## start RECORDS FOR THE TASK

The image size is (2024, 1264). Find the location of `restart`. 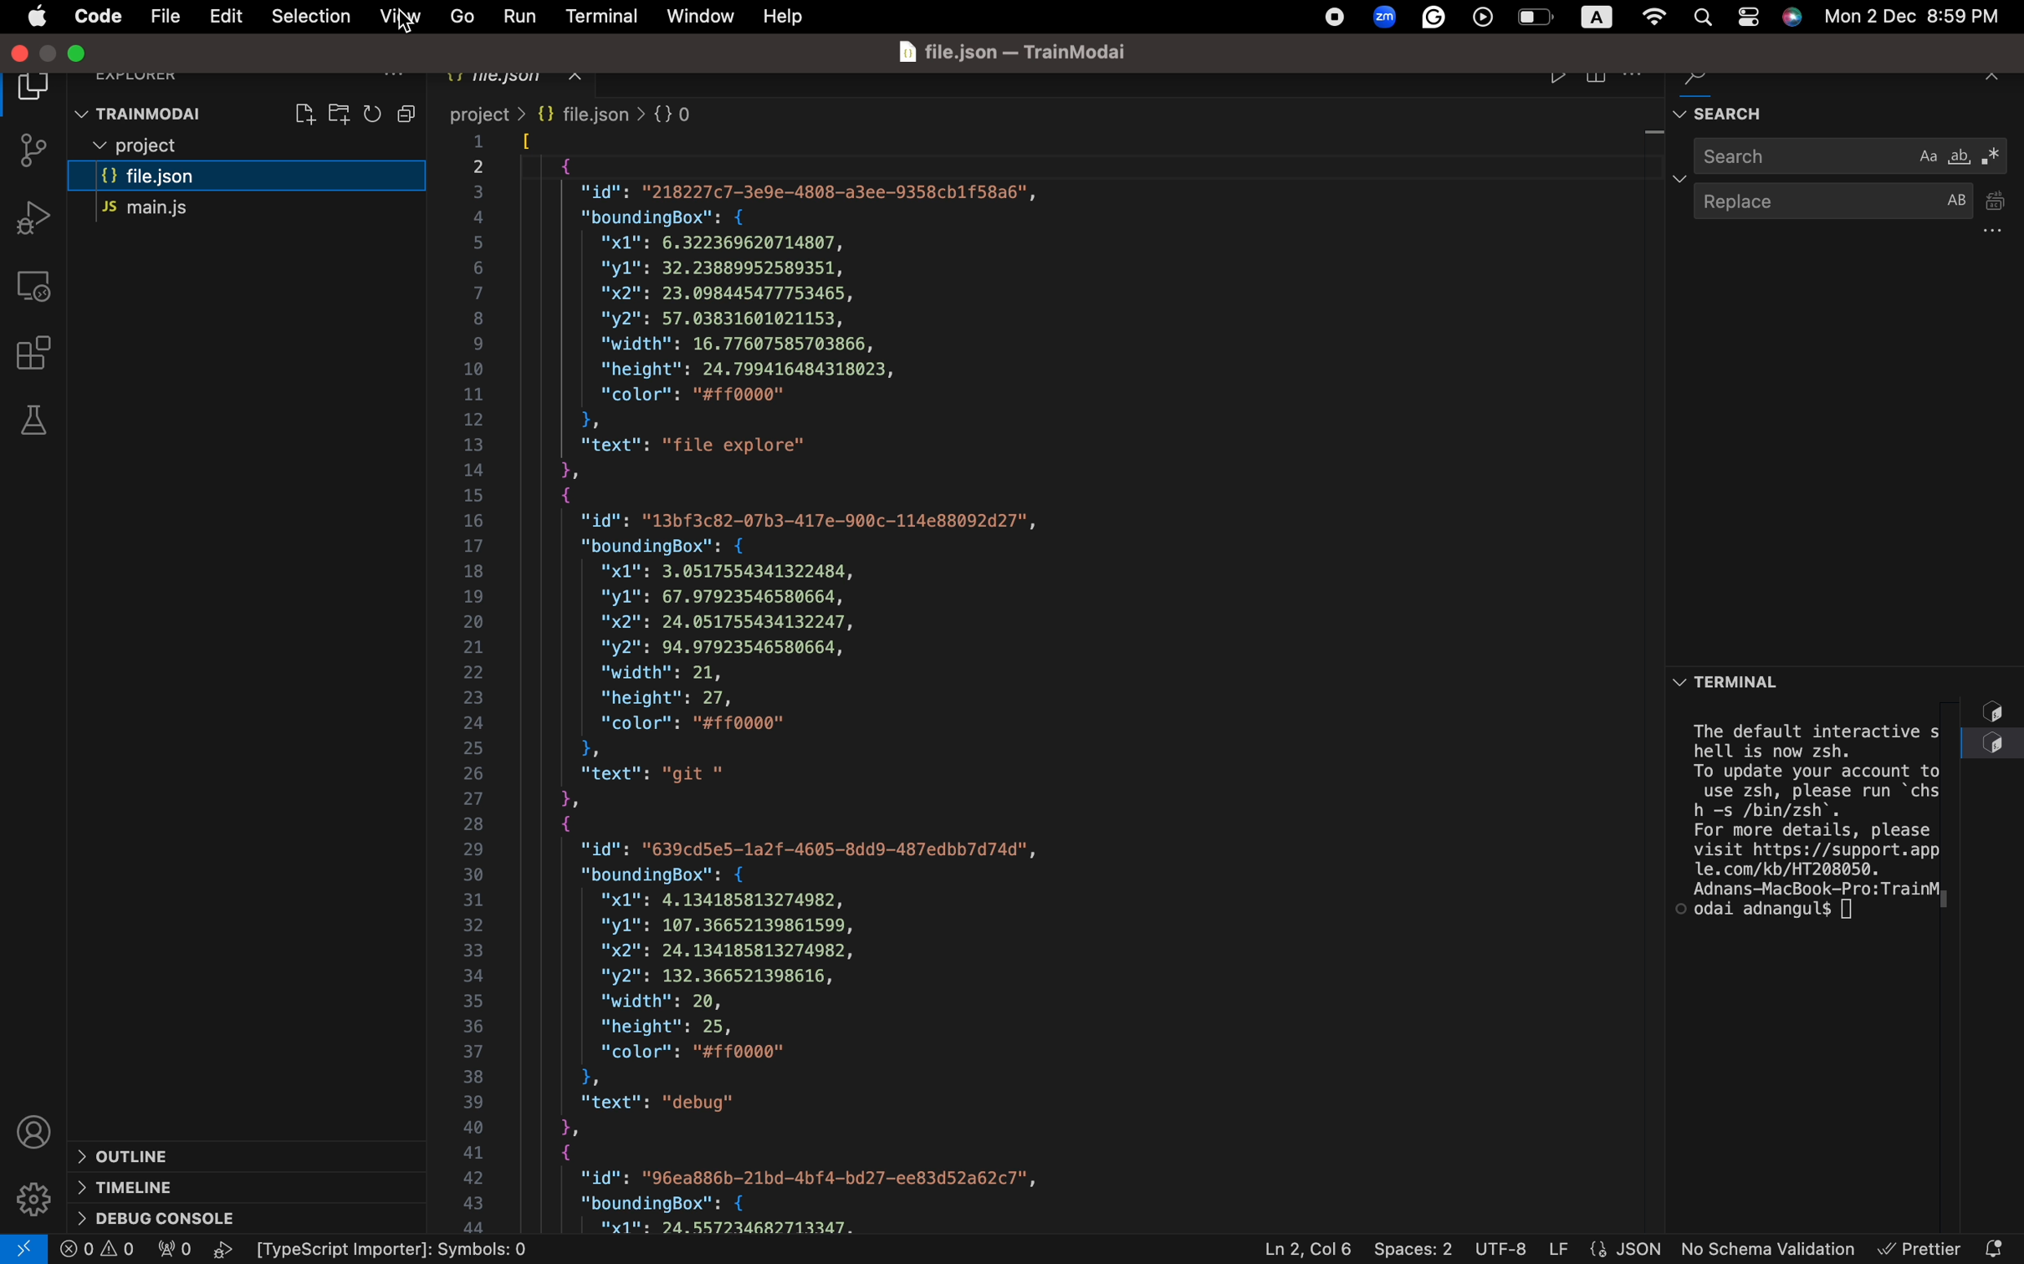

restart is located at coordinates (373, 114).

## end RECORDS FOR THE TASK
## start RECORDS FOR THE TASK

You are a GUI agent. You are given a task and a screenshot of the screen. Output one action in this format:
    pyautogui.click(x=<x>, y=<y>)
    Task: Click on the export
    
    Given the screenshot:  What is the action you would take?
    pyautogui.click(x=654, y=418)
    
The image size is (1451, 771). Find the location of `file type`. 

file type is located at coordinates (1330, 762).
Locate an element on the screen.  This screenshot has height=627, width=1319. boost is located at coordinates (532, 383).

## end RECORDS FOR THE TASK

THE TASK: Rewrite the data from the line containing "The image size is (2024, 1264)." through the line containing "restart is located at coordinates (373, 114).", both included, as a numbered list with blank lines omitted and pictures left out.

SOLUTION FOR THIS TASK:
1. The image size is (2024, 1264). Find the location of `restart`. 
2. restart is located at coordinates (373, 114).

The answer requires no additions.